Not necessarily. ffmpeg-free from Fedora’s default repository handles open formats like VP9, AV1, Opus, and FLAC without RPM Fusion. However, if you need to encode H.264 (libx264) or H.265 (libx265) video, which most MP4 workflows require, you need the RPM Fusion build.
FFmpeg updates through your regular system updates. Run sudo dnf upgrade --refresh to pull the latest version from whichever repository you installed it from (Fedora default or RPM Fusion). For a targeted update without upgrading other packages, use sudo dnf install --only-upgrade ffmpeg or sudo dnf install --only-upgrade ffmpeg-free.
This error means you have ffmpeg-free installed, which lacks the libx264 encoder. Switch to the RPM Fusion build by running: sudo dnf swap ffmpeg-free ffmpeg --allowerasing. After the swap completes, the libx264 and libx265 encoders become available.
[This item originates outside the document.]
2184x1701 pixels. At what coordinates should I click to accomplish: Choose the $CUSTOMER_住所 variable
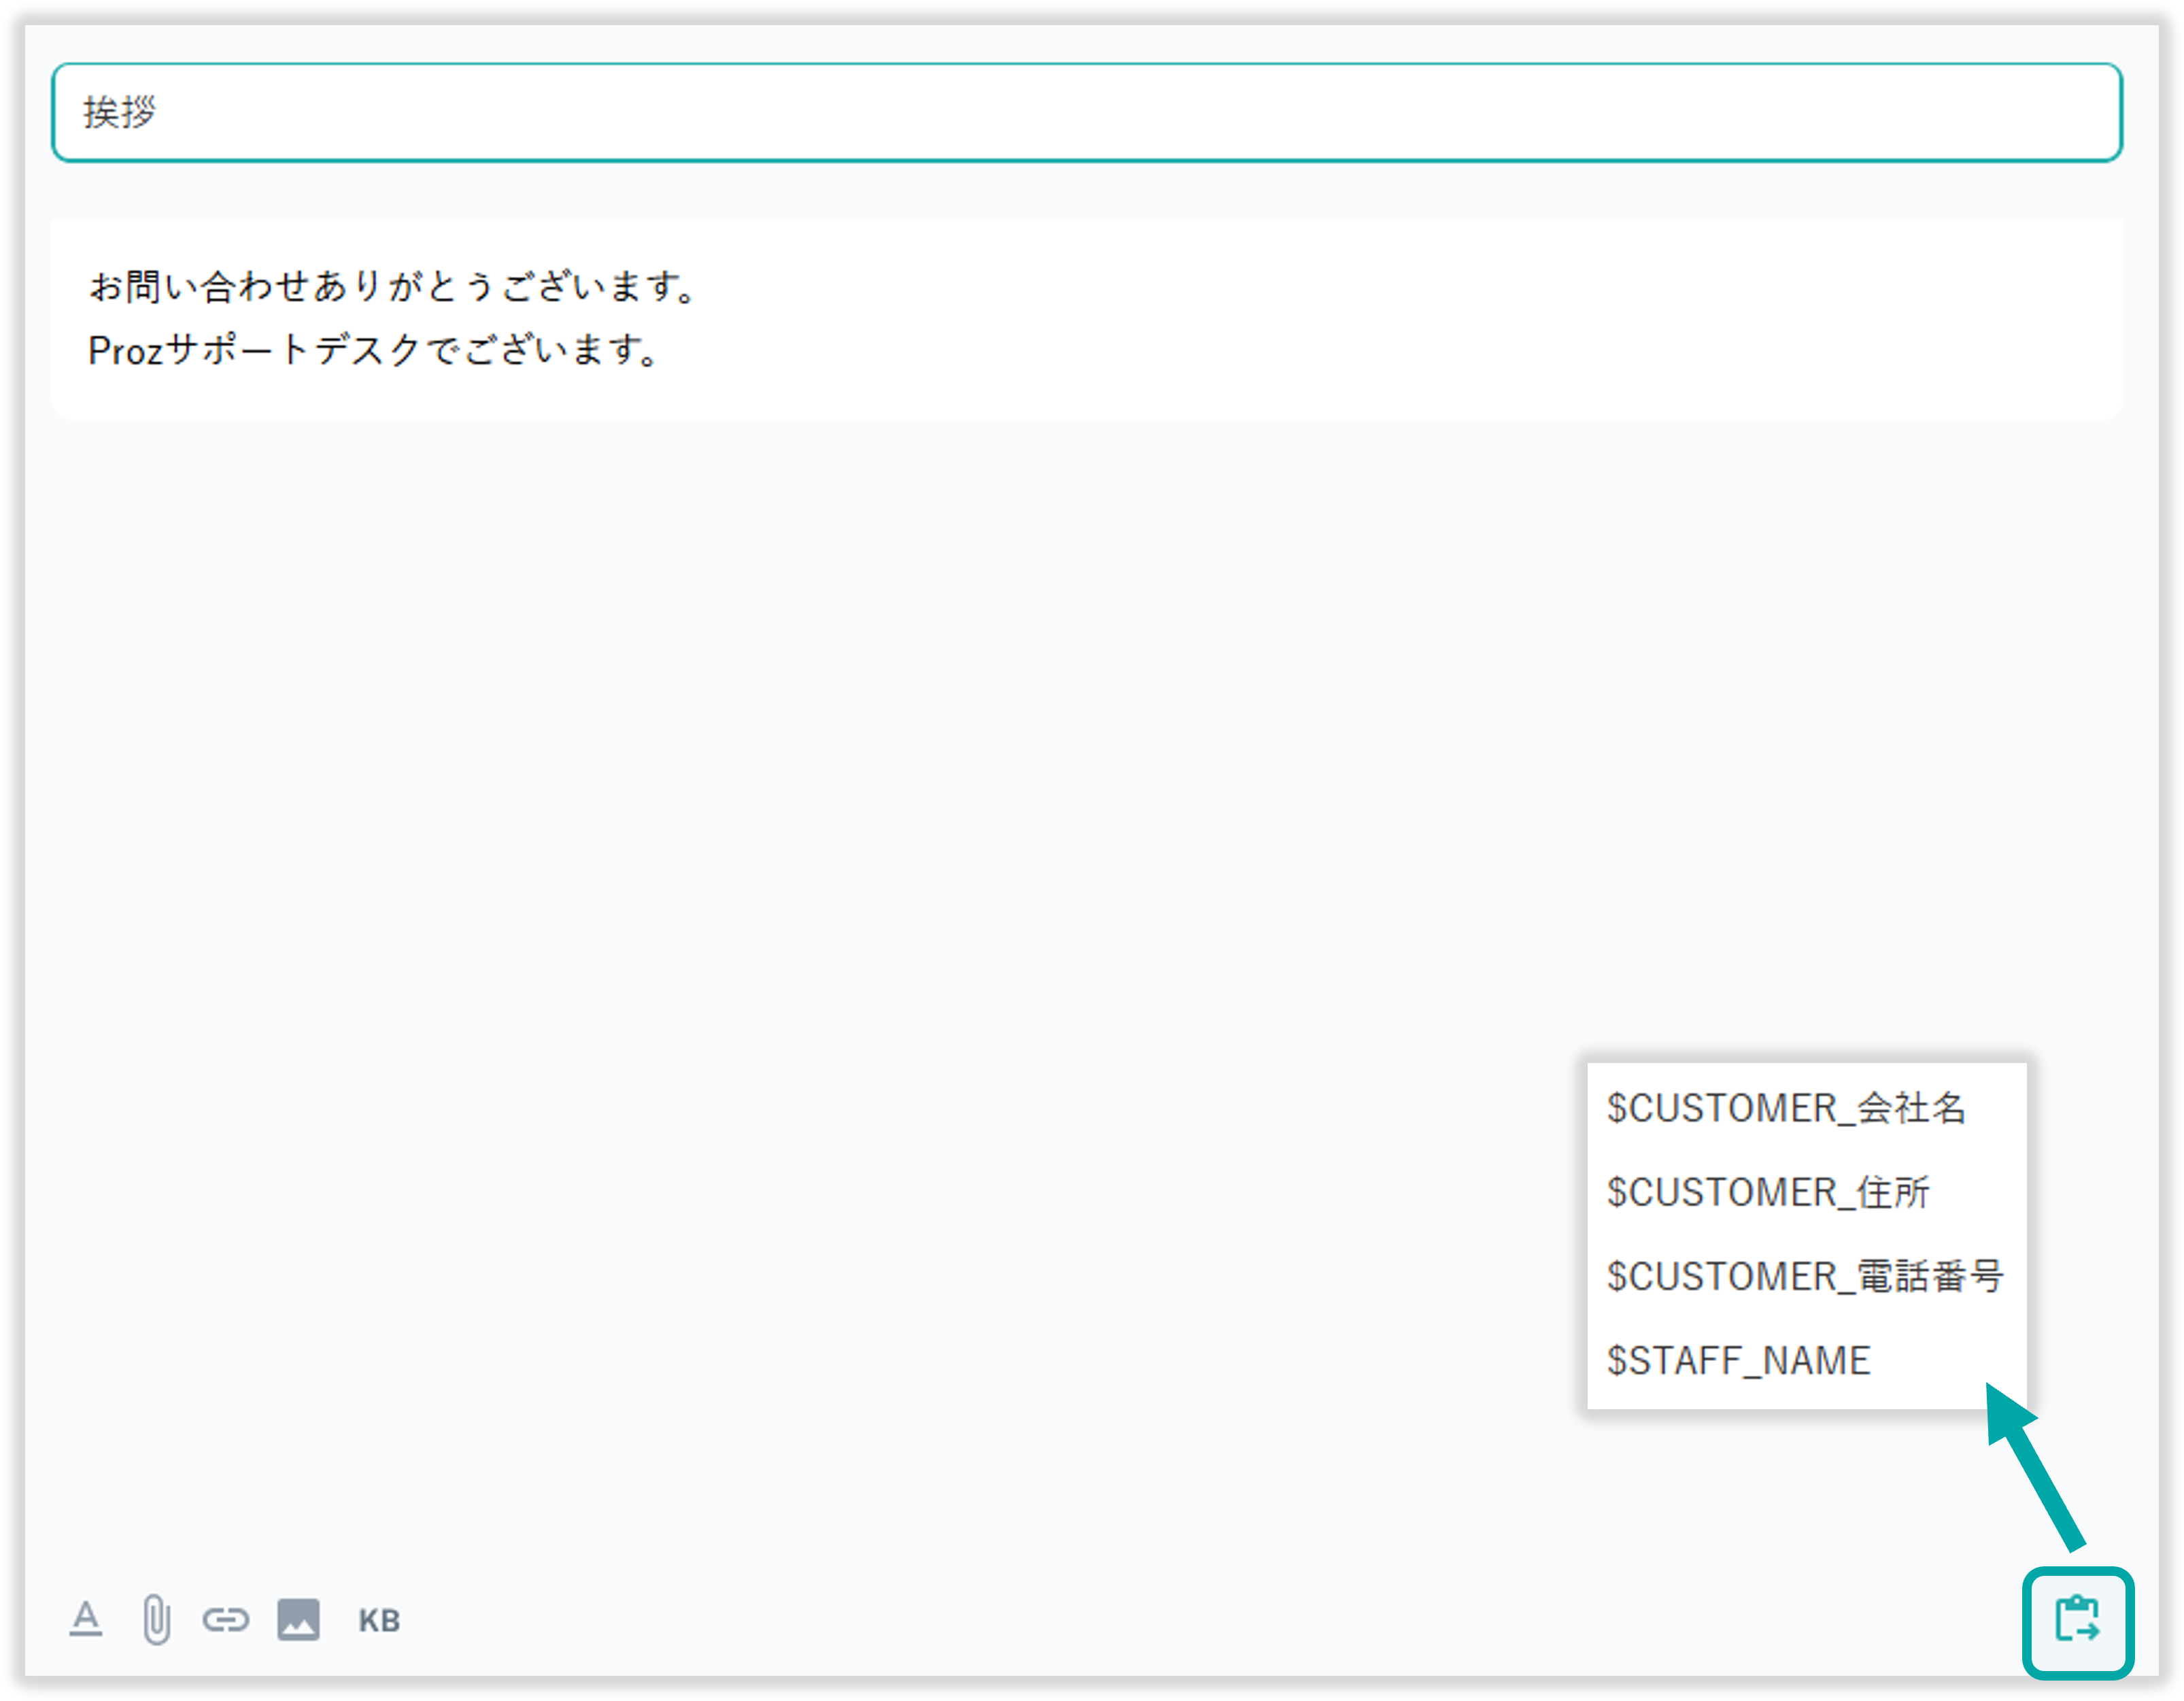[1768, 1192]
The libavcodec-freeworld package is no longer available on current Fedora releases. RPM Fusion now provides the full ffmpeg package instead, which includes libavcodec and all codec libraries. To get full codec support, install the RPM Fusion FFmpeg package with: sudo dnf swap ffmpeg-free ffmpeg --allowerasing.
Useful FFmpeg Links and Resources
- FFmpeg Official Website: Download, news, and project information.
- FFmpeg Documentation: Complete reference for all CLI tools, filters, codecs, and library APIs.
- FFmpeg Wiki and Bug Tracker: Community wiki with encoding guides and issue reporting.
- FFmpeg Mailing Lists: Developer and user mailing lists for support and discussion.
Conclusion
You now have FFmpeg installed with full codec support and hardware acceleration configured on Fedora. The ffmpeg-free package handles open formats, while the RPM Fusion build adds libx264, libx265, and AAC support for broader compatibility. To extend your multimedia workflow, pair FFmpeg with HandBrake for GUI-based video encoding, VLC for playback verification, OBS Studio for live streaming and recording, or ImageMagick for image processing alongside video tasks.